The purpose of the CCRS Series on Change in Soviet Society is to familiarize the Western reader with the scholarly arguments that supporters of change are likely to draw upon. Forthcoming volumes will feature the works of both Western and Soviet authors, each of which elucidates a key point in the current debate over democratization in the Soviet Union.
I would like to thank the people who have helped in the translation and editing of this book: Paul Bannes for his excellent translation of the text, and Christina Sever, CCRS publications coordinator, who gave unstintingly of her time to edit, revise, and review the translation of the manuscript. Without their superb work we could never have completed this project. Finally, I wish to thank our editor at Westview Press, Susan L. McEachern, for her calm confidence in us and her thoughtful support.
Nicolai N. Petro
Center for Contemporary Russian Studies
Monterey Institute of International Studies
. Vladlen Sirotkin, Ni khrama, ni dorogi k khramu, Nedelia (#6, 1988); 11.

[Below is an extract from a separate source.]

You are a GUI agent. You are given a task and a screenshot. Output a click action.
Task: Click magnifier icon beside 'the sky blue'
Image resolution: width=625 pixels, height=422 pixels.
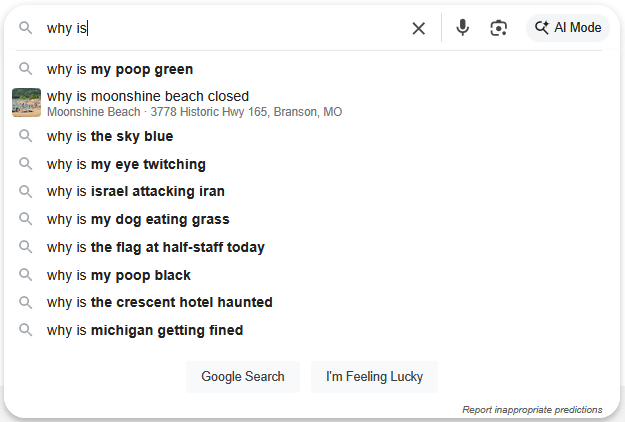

. The Herald (Monterey, California), The Best History Is True History, June 13, 1988, p. 16.
Even the smoke of the fatherland is sweet and pleasant to us.
Griboedov, Woe from Wit
Although derailed by the October Revolution and forced repeatedly to change countries, languages and conditions of work, Sergei Germanovich Pushkarev proved to be in the course of his long life a remarkably productive historian. Author of several books which characteristically combined broad sweep with richness and precision of detail, he also published in a number of languages over two hundred shorter pieces. Those I have at hand in my private library range chronologically from the Time of Troubles and Don Cossacks and the Moscow State in the Seventeenth Century through a general estimate of Peter the Great and The Russian Peasants Reaction to the Emancipation of 1861, to the last years of the empire, the revolutions, and, time and again, Lenin. The variety and span are equally great thematically, for Sergei Germanovichs scholarship extended from the peasants to the tsars and from Russian-American relations to historiography. There is even a fascinating personal memoir on the events of 1917. In addition, and perhaps most importantly, Pushkarev played crucial roles in the production and publication of both a Dictionary of Russian Historical Terms from the Eleventh Century to 1917 and a three-volume Source Book for Russian History from Early Times to 1917 put out by Yale University Press to the great benefit of all students of Russian history in the English-speaking world.